Tasks to perform
- a) List every distinct proper name in the scouting report below, giving each only once.
- b) Copy out the scouting report word for word, beginning at the words "McWilson plays a" and stopping after "of the man.".

For programs that like having safeties that can play up in the box, McWilson will be a highly sought after prospect. He's physical at the point of attack, for a player that is under 200-pounds, he can shed blocks, and can navigate through traffic more like a linebacker. In fact, McWilson spent most of the game lined up right next to Courtney Love at outside linebacker where he excelled in run support and also made a big interception where he baited the Steubenville quarterback into throwing a quick out and then dropped back into coverage to make the interception (his second of the game).

McWilson plays a fast and physical brand of football and his height (6-foot-1) and long arms make him the type of prospect that can also run the alley's back in the secondary in addition to being a fourth linebacker of sorts.

Steubenville is a team that runs a lot of screens offensively and one of the more impressive things that McWilson showed on Friday was an ability to read those screens and not get sucked in as he blew up a pair of screens during the game.

Because of the way McWilson is used, he still have some improvements to make in coverage and when he's back playing his deep safety position he can get a little bit flat-footed and a little bit hesitant. Still, he showed impressive natural instincts on his first interception of the night, where he was lined up in that centerfield spot, read the quarterback, and played the ball instead of the man.

Overall, McWilson is a slam dunk Big Ten level prospect and could be a player that gets offers from many of the top programs in the Midwest.

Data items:
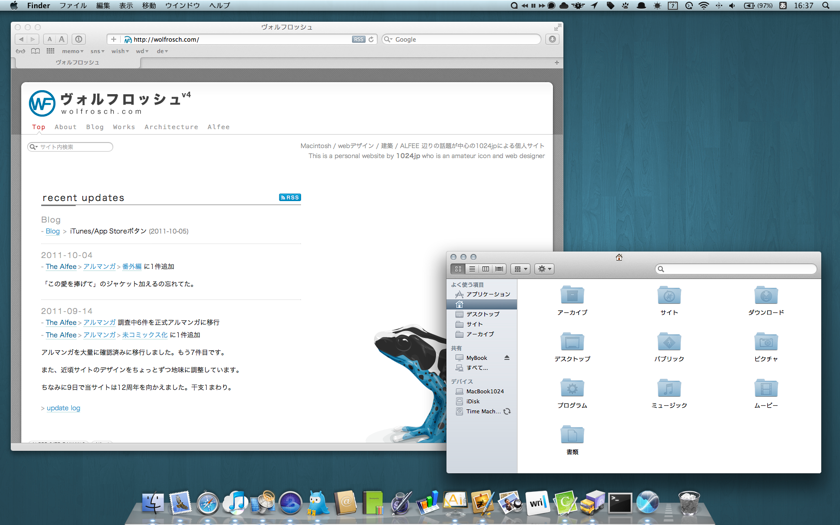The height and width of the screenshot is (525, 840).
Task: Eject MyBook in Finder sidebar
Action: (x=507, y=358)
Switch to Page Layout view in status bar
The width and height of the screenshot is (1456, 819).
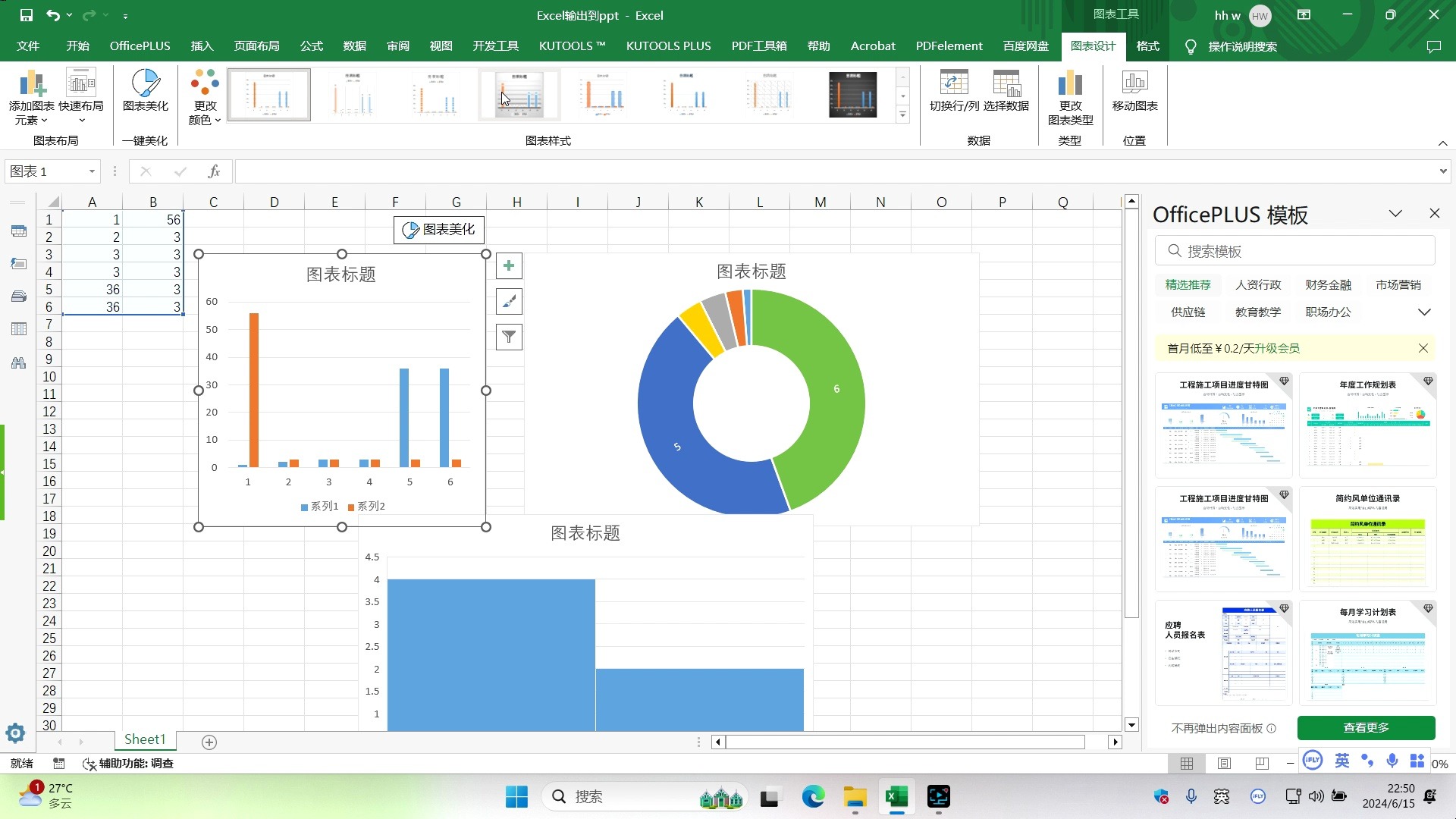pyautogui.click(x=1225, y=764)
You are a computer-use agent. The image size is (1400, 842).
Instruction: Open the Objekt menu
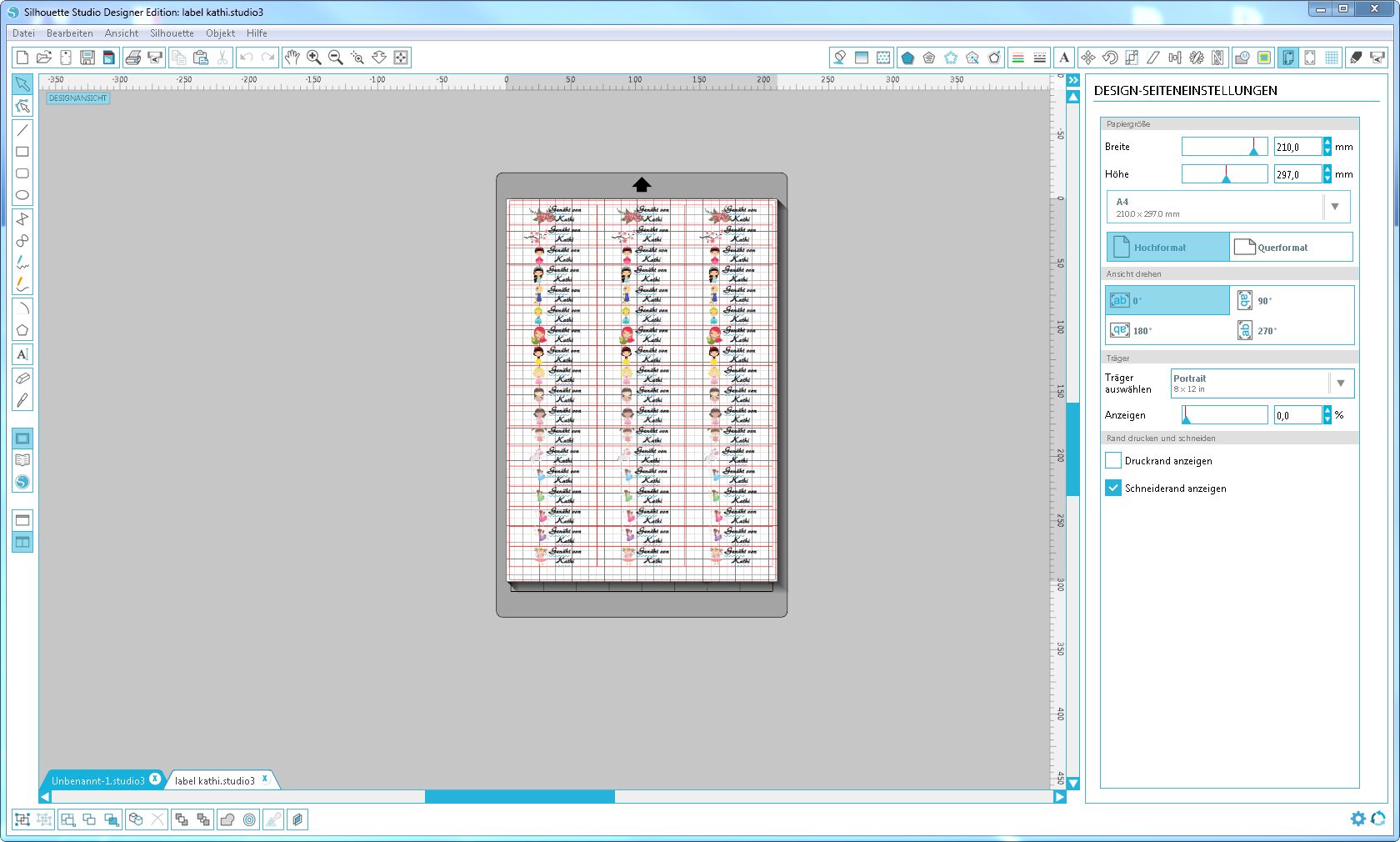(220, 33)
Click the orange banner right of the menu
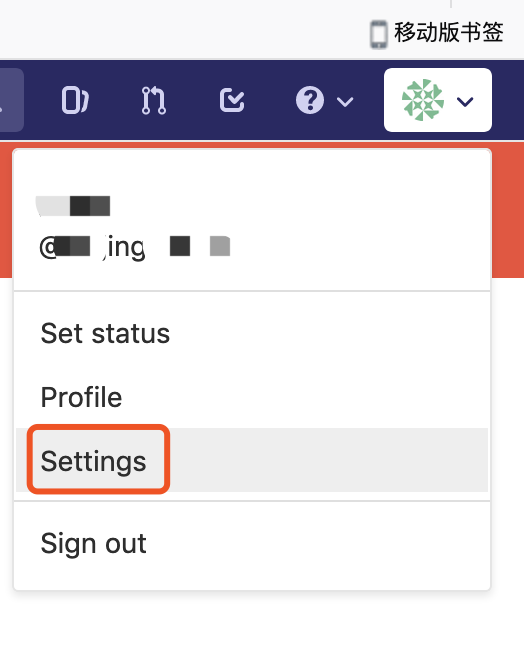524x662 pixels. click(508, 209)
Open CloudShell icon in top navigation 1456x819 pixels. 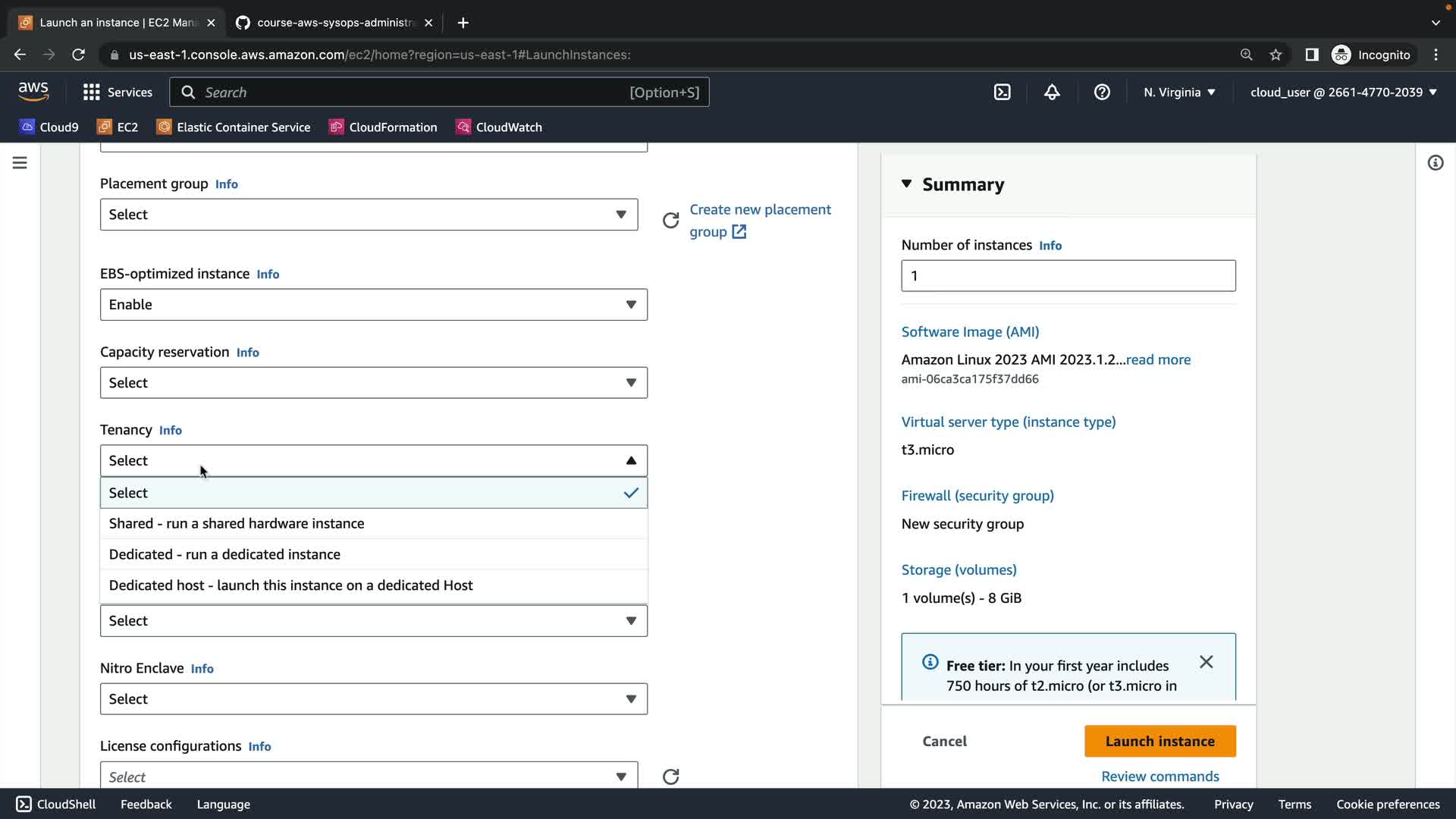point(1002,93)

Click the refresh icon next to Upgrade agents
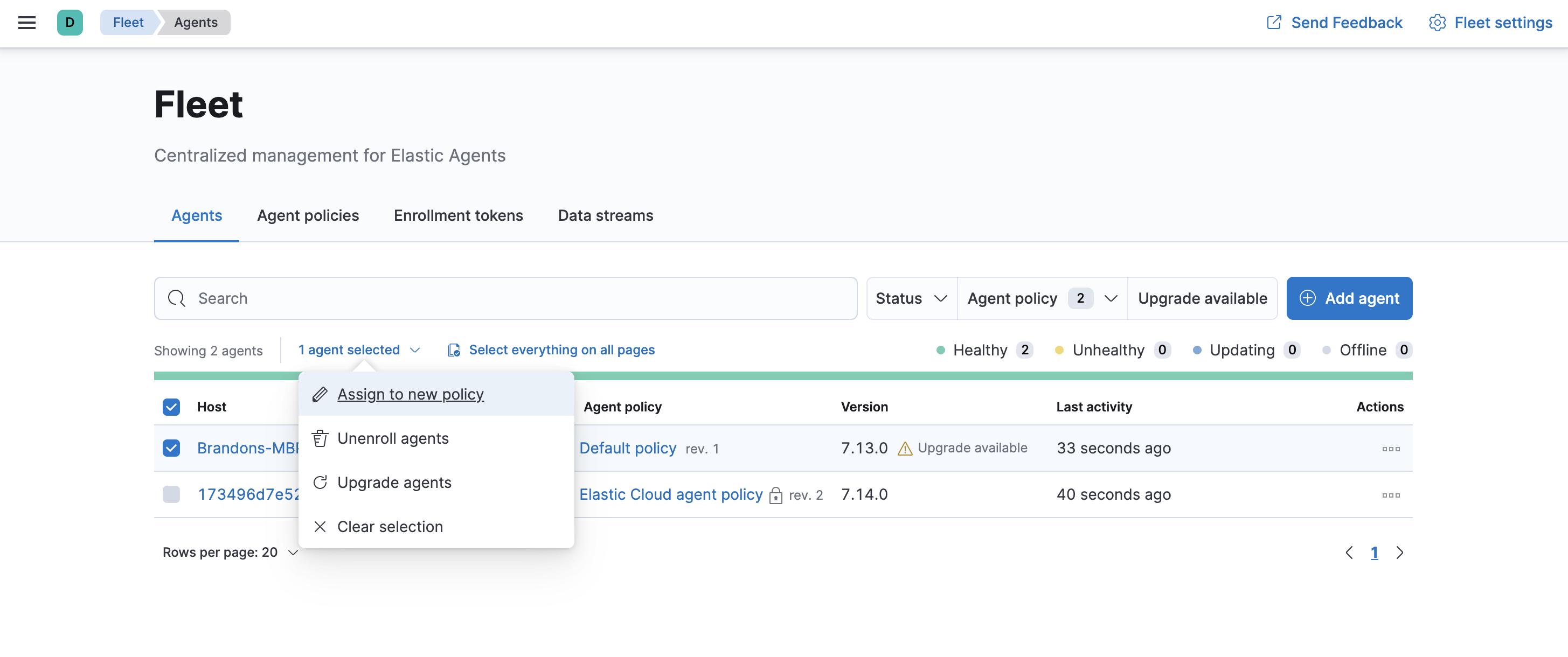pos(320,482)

Answer set
- a) McWilson, Courtney Love, Steubenville, Friday, Big Ten, Midwest

- b)
McWilson plays a fast and physical brand of football and his height (6-foot-1) and long arms make him the type of prospect that can also run the alley's back in the secondary in addition to being a fourth linebacker of sorts.

Steubenville is a team that runs a lot of screens offensively and one of the more impressive things that McWilson showed on Friday was an ability to read those screens and not get sucked in as he blew up a pair of screens during the game.

Because of the way McWilson is used, he still have some improvements to make in coverage and when he's back playing his deep safety position he can get a little bit flat-footed and a little bit hesitant. Still, he showed impressive natural instincts on his first interception of the night, where he was lined up in that centerfield spot, read the quarterback, and played the ball instead of the man.